Querying

The API provides a simple, but powerful query language in addition to iterating directly over entity attributes. Using queries can often substantially speed up your code as well as reduce the amount of code written.

A query is issued using Session.query() and returns a list of matching entities. The query always has a single target entity type that the query is built against. This means that you cannot currently retrieve back a list of different entity types in one query, though using projections does allow retrieving related entities of a different type in one go.

The syntax for a query is:

select <projections> from <entity type> where <criteria>

However, both the selection of projections and criteria are optional. This means the most basic query is just to fetch all entities of a particular type, such as all projects in the system:

projects = session.query('Project')

A query always returns a QueryResult instance that acts like a list with some special behaviour. The main special behaviour is that the actual query to the server is not issued until you iterate or index into the query results:

for project in projects:
    print(project['name'])

You can also explicitly call all() on the result set:

projects = session.query('Project').all()

Note

This behaviour exists in order to make way for efficient paging and other optimisations in future.

Using criteria to narrow results

Often you will have some idea of the entities you want to retrieve. In this case you can optimise your code by not fetching more data than you need. To do this, add criteria to your query:

projects = session.query('Project where status is active')

Each criteria follows the form:

<attribute> <operator> <value>

You can inspect the entity type or instance to find out which attributes are available to filter on for a particular entity type. The list of operators that can be applied and the types of values they expect is listed later on.

Combining criteria

Multiple criteria can be applied in a single expression by joining them with either and or or:

projects = session.query(
    'Project where status is active and name like "%thrones"'
)

You can use parenthesis to control the precedence when compound criteria are used (by default and takes precedence):

projects = session.query(
    'Project where status is active and '
    '(name like "%thrones" or full_name like "%thrones")'
)

Filtering on relationships

Filtering on relationships is also intuitively supported.
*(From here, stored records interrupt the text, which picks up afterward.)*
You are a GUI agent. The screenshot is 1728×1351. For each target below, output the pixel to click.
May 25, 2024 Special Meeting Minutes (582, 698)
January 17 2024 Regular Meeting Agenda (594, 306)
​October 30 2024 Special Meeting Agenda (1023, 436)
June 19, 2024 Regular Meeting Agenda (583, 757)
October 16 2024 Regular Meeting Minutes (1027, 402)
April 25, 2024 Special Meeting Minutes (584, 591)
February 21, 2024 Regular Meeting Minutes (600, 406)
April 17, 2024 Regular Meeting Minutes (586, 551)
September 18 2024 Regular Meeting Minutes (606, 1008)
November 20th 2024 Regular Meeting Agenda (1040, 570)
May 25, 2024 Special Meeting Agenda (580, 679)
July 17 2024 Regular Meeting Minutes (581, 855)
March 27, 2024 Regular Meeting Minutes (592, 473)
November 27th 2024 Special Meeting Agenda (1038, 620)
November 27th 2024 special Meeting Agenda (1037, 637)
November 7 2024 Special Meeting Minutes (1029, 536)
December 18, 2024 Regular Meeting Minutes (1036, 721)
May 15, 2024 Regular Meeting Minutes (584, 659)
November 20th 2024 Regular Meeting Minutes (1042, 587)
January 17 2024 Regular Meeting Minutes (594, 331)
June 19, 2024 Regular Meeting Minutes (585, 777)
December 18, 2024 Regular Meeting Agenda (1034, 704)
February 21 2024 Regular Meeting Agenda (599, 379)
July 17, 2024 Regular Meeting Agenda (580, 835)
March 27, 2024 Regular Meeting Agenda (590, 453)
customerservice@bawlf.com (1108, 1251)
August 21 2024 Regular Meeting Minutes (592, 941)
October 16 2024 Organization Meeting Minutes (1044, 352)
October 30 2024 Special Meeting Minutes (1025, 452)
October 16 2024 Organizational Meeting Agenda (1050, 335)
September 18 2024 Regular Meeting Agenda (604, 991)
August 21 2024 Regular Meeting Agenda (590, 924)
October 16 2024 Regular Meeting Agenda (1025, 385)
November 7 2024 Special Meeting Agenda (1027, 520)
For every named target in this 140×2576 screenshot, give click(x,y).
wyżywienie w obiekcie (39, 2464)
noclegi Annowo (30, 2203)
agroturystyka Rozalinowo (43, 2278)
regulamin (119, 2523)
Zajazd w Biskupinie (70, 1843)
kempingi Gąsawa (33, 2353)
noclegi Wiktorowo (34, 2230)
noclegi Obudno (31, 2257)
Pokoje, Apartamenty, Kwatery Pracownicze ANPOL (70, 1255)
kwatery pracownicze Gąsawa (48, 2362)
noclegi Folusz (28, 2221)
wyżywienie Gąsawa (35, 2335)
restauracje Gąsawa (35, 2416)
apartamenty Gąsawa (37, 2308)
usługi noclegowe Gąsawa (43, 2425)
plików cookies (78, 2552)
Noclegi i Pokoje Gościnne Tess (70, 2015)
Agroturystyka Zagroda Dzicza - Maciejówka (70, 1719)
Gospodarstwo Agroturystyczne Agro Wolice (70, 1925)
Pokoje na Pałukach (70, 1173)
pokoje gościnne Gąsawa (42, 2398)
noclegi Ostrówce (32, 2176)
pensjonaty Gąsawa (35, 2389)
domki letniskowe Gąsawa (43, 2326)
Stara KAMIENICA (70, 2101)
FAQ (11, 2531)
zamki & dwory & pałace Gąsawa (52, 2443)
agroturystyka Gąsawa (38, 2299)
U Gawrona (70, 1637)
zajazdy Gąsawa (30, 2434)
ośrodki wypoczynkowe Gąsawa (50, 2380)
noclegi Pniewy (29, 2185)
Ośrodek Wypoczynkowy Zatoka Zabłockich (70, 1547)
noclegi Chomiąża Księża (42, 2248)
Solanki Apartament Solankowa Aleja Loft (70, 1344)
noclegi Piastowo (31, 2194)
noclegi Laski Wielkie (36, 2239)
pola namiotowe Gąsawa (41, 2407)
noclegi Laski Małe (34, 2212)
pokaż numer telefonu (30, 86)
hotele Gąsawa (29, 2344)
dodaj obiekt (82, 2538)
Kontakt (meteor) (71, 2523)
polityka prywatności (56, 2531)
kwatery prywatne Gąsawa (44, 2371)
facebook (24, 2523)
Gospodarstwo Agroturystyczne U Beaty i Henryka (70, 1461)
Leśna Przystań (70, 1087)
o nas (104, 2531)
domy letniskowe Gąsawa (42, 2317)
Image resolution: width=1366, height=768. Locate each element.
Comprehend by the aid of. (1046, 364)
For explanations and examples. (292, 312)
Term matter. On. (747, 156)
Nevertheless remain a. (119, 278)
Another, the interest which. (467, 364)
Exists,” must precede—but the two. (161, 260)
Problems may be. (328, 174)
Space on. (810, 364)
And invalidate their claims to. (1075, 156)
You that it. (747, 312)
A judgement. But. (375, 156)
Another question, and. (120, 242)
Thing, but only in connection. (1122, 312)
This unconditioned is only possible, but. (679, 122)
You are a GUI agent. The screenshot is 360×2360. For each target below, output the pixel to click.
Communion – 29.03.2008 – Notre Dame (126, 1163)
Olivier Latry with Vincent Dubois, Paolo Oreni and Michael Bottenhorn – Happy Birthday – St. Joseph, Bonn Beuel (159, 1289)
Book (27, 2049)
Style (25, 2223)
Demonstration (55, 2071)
Simply follow the relationship using a dotted notation:

tasks_in_project = session.query(
    'Task where project.id is "{0}"'.format(project['id'])
)

This works even for multiple strides across relationships (though do note that excessive strides can affect performance):

tasks_completed_in_project = session.query(
    'Task where project.id is "{0}" and '
    'status.type.name is "Done"'
    .format(project['id'])
)

The same works for collections (where each entity in the collection is compared against the subsequent condition):

import arrow

tasks_with_time_logged_today = session.query(
    'Task where timelogs.start >= "{0}"'.format(arrow.now().floor('day'))
)

In the above query, each Task that has at least one Timelog with a start time greater than the start of today is returned.

When filtering on relationships, the conjunctions has and any can be used to specify how the criteria should be applied. This becomes important when querying using multiple conditions on collection relationships. The relationship condition can be written against the following form:

<not?> <relationship> <has|any> (<criteria>)

For optimal performance has should be used for scalar relationships when multiple conditions are involved. For example, to find notes by a specific author when only name is known:

notes_written_by_jane_doe = session.query(
    'Note where author has (first_name is "Jane" and last_name is "Doe")'
)

This query could be written without has, giving the same results:

notes_written_by_jane_doe = session.query(
    'Note where author.first_name is "Jane" and author.last_name is "Doe"'
)

any should be used for collection relationships. For example, to find all projects that have at least one metadata instance that has key=some_key and value=some_value the query would be:

projects_where_some_key_is_some_value = session.query(
    'Project where metadata any (key=some_key and value=some_value)'
)

If the query was written without any, projects with one metadata matching key and another matching the value would be returned.

any can also be used to query for empty relationship collections:

users_without_timelogs = session.query(
    'User where not timelogs any ()'
)

Supported operators

This is the list of currently supported operators:

Operators

Description

Example

= is

Exactly equal.

name is “martin”

!= is_not

Not exactly equal.

name is_not “martin”

> after greater_than

Greater than exclusive.

start after “2015-06-01”

< before less_than

Less than exclusive.

end before “2015-06-01”

>=

Greater than inclusive.

bid >= 14400

<=

Less than inclusive.

bid <= 14400

in

One of.

status.type.name in (“In Progress”, “Done”)

not_in

Not one of.

status.name not_in (“Omitted”, “On Hold”)

like

Matches pattern.

name like “%thrones”

not_like

Does not match pattern.

name not_like “%thrones”

has

Test scalar relationship.

author has (first_name is “Jane” and last_name is “Doe”)

any

Test collection relationship.

metadata any (key=some_key and value=some_value)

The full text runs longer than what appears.